The effect of nostalgia in providing “social connectedness” is seen through the continued popularity of music from the early 2000s, be it Backstreet Boys or the Spice Girls. The comfort that it provides to the current generation of people in their 20s and 30s can only be something that is understood by themselves, indicating a sense of psychological ownership. Even shows like ‘FRIENDS’ and movies like ‘Kabhi Khushi Kabhie Gham’ and ‘Dil Chahta Hai’ have a strong sentiment of nostalgia attached to them which is what has kept them relevant all these years. It’s not the artistry or the messaging of these products that has been the reason for their success but rather the comfort and sentimentality that their consumption provides. Even the success of re-recordings by artists like Taylor Swift has a lot to do with the nostalgia it provides to the listeners. While the reasons to re-record have been creative ownership, the marketing and consumption of the products have had the nostalgia factor come to be at play.

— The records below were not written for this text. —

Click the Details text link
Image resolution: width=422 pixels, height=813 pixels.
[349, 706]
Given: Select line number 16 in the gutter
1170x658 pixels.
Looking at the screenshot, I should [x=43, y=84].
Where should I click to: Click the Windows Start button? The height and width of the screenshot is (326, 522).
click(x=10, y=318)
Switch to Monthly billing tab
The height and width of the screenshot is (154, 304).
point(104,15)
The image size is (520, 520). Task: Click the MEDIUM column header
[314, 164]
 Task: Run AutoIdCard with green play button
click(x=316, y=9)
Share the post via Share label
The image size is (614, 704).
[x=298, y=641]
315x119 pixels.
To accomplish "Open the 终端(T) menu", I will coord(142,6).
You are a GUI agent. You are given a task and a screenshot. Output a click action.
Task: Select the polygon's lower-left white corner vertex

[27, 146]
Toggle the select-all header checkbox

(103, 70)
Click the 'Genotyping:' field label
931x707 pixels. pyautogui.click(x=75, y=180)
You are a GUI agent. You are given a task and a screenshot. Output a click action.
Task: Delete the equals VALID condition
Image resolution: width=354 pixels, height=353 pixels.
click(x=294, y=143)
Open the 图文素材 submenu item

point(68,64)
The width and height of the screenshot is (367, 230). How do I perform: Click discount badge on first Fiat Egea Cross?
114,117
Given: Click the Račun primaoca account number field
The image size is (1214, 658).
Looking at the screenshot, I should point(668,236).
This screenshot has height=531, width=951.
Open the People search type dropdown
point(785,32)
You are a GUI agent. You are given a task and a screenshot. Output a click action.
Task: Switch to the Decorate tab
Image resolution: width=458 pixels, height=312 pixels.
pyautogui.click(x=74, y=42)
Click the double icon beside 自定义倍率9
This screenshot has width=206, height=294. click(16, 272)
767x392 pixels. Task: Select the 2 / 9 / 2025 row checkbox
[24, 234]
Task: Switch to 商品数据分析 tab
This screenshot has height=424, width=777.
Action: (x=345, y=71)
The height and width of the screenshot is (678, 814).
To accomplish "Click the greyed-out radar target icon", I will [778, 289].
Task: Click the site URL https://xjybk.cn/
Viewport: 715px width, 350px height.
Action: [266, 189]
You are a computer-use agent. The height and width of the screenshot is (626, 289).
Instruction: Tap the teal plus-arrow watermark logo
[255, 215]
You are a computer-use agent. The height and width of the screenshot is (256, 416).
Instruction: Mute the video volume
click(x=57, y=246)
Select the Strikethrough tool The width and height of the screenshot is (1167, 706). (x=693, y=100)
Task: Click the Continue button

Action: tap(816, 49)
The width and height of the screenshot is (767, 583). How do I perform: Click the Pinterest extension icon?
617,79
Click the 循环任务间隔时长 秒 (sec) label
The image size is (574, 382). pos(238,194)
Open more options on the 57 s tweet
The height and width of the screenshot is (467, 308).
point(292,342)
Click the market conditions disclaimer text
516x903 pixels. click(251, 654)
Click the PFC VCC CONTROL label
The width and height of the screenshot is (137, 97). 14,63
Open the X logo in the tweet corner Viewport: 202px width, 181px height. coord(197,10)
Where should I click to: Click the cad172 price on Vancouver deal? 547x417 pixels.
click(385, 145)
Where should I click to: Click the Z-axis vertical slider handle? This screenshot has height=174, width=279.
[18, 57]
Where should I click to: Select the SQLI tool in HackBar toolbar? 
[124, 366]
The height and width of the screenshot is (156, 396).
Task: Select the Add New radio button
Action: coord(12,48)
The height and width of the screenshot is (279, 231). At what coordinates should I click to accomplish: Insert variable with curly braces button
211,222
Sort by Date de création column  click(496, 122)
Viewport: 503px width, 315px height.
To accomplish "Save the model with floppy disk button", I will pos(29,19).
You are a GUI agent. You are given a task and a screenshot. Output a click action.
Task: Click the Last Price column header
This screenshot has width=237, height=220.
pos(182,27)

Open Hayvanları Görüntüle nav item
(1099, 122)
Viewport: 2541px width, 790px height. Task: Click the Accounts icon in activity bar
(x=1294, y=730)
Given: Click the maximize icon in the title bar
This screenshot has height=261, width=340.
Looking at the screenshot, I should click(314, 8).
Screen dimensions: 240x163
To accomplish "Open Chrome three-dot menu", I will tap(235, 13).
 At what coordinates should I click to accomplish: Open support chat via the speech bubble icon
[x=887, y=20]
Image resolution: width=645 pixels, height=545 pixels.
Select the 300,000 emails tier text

But, the interesting thing to observe is how strongly effective nostalgia is. Various psychologists have tried to decode the reasons behind this. Nostalgia comes from a past memory but that which happened at a moment of emotional arousal, which makes the memory stronger & the stronger the power of the memory on our psyche, the greater probability that the association will trigger nostalgia. Especially in times of social upheaval or personal turmoils, nostalgia has a strong emotional and social effect by inducing feelings of connectedness and providing perspective and continuity to life.


However at the same time, nostalgia without purpose or nostalgia done wrong often seems counterproductive as it leaves the consumer with a bitter aftertaste and affects the brand value. Invoking something from the past that people have strong opinions about will mean that the audience would be sensitive about the treatment. In addition with the ascent of social media into everyone’s lives, people are quick to dismiss nostalgia tactics if they feel it’s without purpose. Thus, while it is a powerful tool, the sensitivity attached means it needs to be handled with full responsibility and clarity.


As time passes and the nostalgia becomes more and more used, it would be interesting to see how brands and creators use it going forward, given that the effects of improper handling could lead to long-term damage to the brand. Thus, while nostalgia is an easy to sell and hard to resist tool, the focus on the purpose of it being used and the responsible handling are important to ensure that it does not come across as manipulation.

 

The views and opinions expressed are those of the author and do not necessarily reflect the views of The Brief Bulletin.